According to Everett, communications on the Texas frontier often proceeded through "solitary express riders." He describes Mexican culture co-existing with "the Indians" and their horse-stealing. He also gives an excellent but pejorative account of the Texas Rangers and their activities, calling them desperados. Everett describes Mexican Generals Santa Anna, Torrejón, and Woll, the exceedingly unpopular U. S. Army Colonel Churchill, officers George W. Hughes, 1st Lieutenant W. B. Franklin, 2nd Lieutenant F. T. Bryan, General Zachary Taylor ("Old Rough and Ready"), General Winfield Scott, and General James Morgan, Captain J. H. Prentiss, Brigadier General John E. Wool, Major General Worth, Captain James Harvey Ralston, Captain L. Sitgreaves, as well as Edward Everett's own two brothers Charles Everett and Samuel W. Everett (Sam).

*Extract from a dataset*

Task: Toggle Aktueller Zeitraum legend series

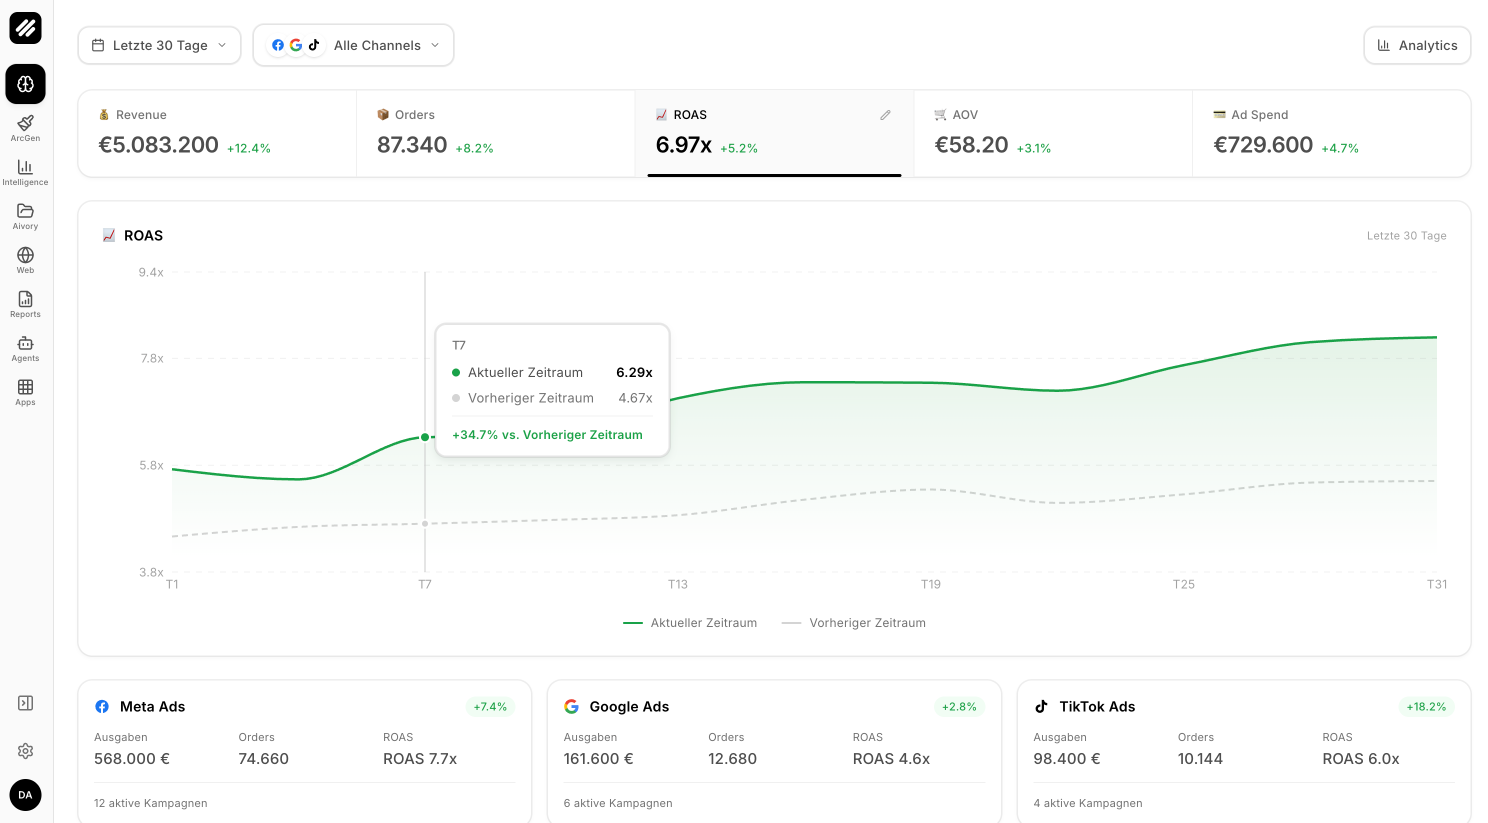Action: [x=690, y=623]

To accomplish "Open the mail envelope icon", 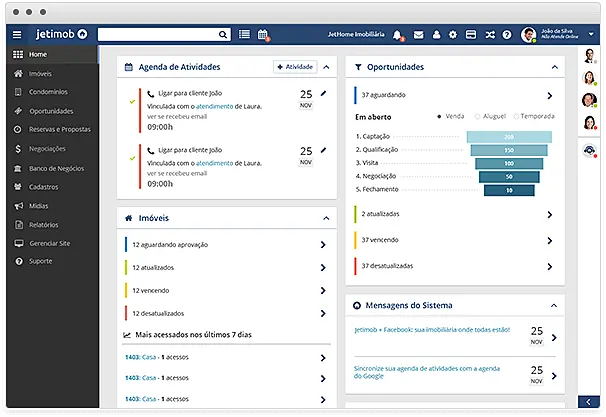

Full of absorbing narrative and elusive details often lost in larger historical works, the content of Everett's narratives and letters may be summed up in his own words from the handwritten memoir: "Mine is not a tale of battles, or of the movements of great armies, but the details will show some of the hardships and vicissitudes of a soldier's life, the exposure to which causes a greater sacrifice of life than that ensuing from wounds of death received from the enemy."